Retirement - Part 5

Horses are hard work and if you aren't horsey (like I wasn't), I can not even describe what winters are like when you have a horse. What I also want to point out here is that old horses are hard work, I'm not saying any harder than young horses, on the contrary they know their job and are generally well behaved. But older horses are a different type of hard work.


"Bodie will not retire. Ever."

I got Bodie when she was 25 years old, an emaciated 25 year old horse that I was bringing back into work to build condition and muscle. Now, what I want to add here is that the photos of Bodie, are of her recovering from a trial 'retirement' period, which is why I get so defensive and so passionate when people ask me about retirement, or even utter the word to me.
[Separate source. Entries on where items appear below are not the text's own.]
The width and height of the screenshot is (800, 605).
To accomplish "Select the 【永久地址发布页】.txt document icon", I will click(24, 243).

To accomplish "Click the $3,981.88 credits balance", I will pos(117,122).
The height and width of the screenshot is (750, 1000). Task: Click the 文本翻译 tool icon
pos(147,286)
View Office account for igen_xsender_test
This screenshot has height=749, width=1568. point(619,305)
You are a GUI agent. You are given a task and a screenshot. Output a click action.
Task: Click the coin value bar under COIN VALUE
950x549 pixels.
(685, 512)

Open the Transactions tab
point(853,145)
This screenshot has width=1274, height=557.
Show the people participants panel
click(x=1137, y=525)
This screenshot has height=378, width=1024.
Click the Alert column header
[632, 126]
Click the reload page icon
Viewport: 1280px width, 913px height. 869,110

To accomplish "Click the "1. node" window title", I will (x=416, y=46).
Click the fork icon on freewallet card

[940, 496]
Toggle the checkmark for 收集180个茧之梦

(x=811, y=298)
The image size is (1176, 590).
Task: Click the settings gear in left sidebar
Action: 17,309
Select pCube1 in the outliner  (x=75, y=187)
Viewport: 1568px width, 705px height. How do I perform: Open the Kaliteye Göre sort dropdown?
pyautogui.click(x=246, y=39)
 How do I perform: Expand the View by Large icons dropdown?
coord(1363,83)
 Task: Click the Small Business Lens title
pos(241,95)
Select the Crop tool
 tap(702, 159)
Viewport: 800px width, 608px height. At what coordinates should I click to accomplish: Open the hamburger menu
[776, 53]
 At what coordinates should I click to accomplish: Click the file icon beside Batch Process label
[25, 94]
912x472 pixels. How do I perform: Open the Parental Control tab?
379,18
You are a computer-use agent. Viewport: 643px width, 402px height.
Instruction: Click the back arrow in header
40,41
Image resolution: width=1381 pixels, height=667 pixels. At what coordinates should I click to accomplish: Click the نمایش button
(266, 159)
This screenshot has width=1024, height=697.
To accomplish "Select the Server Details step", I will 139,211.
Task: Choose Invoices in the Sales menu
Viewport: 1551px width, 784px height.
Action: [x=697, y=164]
Bodie will not retire. Ever. She doesn't want to, she thrives on being active, being stimulated and having a job.


It took me well over a year and a half to get her looking anything decent to a horse, it was a painstaking process with plenty of feeds whenever I could fit them in, in the day. The vet used to come and check her teeth and before I knew it, I would have another tooth in my hands. Her mouth resembles something close to a bomb site and the older she gets the more gaps she has in her mouth. It's pretty unpleasant in there! So each year I have to rethink feeds and come up with an inventive way to get the nutrients in to make sure her body is keeping up with her very active brain. I am all too aware of the age of Bodie, both back then and now. As someone who is really inexperienced, I always ask people for advice about what I should do, how much should I do with her, am I asking too much of her, what would make her more comfortable, is this lump normal? There are a fair few people who have suggested to me that Bodie would probably enjoy being a field ornament, even a saddle fitter asked "So when are you thinking of retiring her?" when I responded with "Never" she was quite taken aback and we didn't speak much during the saddle fitting after that. I guess most horses follow a similar pattern, as most humans do in life: birth, school/learning, work, retirement. Sometimes you have to take a step back and decide what is actually right for the horse rather than our perception of how life should be.


I was so close to making the decision to get a second horse and drop Bodie down a peg or two so she could relax in 2018. It wasn't a random second horse either, it was very experienced, well known, perfect Kate type of horse, an impressive 17hh, black gelding, who has been there, done it and got the tshirt, a real gem. But when the crunch moment came, I looked at Bodie and my gut said she doesn't want a slower pace of life, so why would I do it? To preserve her life or to preserve the life I have I have with her? Because they are two very different things. As heartbreaking as it is to make a decision on how to play out Bodie's final years, if Bodie was to die in the middle of a showjumping arena, I know I will have given her the best life I could ever offer her and she would die doing something that she loves. We might not be able to keep up with the young guns and we might be a bit stiff and knock some poles down. But she is sound and she is happy and when she is in that arena and hears the bell ring, she turns from being a 30 odd year old horse to a teenager again. So, sod it, I'm going to give her as many experiences like that, that I can. Through all the frowning faces, shaking heads and disapproving looks in the horsey world. As the quote says "Sometimes you have to die a little inside in order to be reborn and rise again as a stronger and wiser version of you". Everyone deserves a second chance.